* THE PROBLEM *
Return every line of the records that includes the string "computer".

* DATASET RECORDS *
+++
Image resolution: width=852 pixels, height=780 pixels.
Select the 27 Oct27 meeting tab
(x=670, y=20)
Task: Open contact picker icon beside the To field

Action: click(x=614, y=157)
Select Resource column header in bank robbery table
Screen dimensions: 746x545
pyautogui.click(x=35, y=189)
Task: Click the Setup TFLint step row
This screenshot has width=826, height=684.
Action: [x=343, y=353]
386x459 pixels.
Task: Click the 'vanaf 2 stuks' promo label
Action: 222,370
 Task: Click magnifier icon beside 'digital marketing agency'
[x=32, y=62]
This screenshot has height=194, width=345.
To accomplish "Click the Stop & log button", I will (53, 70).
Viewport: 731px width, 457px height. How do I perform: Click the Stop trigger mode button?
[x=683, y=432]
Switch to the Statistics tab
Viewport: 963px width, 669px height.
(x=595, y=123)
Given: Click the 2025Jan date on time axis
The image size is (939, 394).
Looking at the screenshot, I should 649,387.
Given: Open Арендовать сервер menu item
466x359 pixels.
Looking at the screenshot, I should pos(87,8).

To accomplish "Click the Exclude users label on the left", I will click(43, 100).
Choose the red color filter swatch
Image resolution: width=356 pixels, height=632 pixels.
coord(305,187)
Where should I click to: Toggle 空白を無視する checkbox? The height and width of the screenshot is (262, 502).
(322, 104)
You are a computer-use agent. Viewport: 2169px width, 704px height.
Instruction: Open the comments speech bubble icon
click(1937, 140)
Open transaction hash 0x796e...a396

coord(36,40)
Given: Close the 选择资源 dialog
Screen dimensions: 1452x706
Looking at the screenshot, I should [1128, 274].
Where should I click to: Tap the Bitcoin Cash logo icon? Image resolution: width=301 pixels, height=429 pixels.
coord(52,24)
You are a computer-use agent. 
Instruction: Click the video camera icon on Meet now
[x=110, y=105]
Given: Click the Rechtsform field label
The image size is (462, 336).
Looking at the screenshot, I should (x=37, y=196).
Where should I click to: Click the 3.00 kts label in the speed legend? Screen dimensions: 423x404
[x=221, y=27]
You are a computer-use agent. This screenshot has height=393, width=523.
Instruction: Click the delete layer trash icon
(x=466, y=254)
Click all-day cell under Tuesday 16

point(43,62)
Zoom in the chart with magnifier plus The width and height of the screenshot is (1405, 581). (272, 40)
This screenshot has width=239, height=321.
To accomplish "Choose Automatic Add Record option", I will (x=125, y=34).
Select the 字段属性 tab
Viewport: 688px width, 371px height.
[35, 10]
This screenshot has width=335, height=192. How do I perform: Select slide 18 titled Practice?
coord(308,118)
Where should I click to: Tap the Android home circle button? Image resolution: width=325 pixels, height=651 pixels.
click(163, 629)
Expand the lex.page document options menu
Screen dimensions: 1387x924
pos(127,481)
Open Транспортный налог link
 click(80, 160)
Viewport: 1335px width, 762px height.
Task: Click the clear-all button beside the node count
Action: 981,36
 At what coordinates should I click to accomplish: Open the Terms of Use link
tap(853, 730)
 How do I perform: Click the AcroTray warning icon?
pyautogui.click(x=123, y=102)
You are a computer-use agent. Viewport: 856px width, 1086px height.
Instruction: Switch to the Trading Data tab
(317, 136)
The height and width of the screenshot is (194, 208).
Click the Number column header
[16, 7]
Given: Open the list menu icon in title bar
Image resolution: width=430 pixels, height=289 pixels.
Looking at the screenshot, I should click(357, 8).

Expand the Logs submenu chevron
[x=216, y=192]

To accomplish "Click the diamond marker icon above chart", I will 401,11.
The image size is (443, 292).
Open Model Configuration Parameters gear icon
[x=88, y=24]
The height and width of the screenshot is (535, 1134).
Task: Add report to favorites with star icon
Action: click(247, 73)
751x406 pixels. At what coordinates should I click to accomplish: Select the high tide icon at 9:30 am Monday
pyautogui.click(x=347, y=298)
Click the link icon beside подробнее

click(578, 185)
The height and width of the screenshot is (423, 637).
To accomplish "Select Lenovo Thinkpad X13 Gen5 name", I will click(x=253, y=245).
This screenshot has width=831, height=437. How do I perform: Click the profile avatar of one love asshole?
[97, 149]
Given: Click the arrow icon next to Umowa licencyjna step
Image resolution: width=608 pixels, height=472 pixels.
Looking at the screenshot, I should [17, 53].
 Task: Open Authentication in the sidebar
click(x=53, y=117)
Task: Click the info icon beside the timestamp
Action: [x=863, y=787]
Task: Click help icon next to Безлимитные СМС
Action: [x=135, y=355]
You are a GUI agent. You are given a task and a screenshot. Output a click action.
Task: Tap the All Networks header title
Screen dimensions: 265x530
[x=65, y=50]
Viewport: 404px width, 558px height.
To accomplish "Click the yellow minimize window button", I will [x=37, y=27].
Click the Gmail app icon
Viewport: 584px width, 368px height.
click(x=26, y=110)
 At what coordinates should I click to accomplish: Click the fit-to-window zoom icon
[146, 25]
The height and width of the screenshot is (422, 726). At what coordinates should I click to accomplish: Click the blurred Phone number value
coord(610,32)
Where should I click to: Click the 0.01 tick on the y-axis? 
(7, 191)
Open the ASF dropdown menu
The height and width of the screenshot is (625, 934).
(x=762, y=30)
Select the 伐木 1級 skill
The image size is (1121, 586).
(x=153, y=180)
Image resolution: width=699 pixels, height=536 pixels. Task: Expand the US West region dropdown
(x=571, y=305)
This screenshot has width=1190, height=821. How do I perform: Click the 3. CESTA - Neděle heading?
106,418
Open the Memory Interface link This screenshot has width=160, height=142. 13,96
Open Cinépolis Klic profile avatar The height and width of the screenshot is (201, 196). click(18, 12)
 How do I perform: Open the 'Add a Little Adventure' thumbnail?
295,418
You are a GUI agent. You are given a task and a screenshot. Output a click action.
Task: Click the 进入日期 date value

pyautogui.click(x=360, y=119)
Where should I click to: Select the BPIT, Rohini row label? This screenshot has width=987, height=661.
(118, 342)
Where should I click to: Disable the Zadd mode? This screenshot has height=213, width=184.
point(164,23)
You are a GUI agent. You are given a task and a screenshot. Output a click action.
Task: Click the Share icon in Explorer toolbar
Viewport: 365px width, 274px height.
+++
* ANSWER SPACE *
You are a computer-use agent. Viewport: 2169px width, 704px height.
You are a computer-use agent. 
You are a computer-use agent. This screenshot has height=393, width=523.
You are a computer-use agent. Viewport: 856px width, 1086px height.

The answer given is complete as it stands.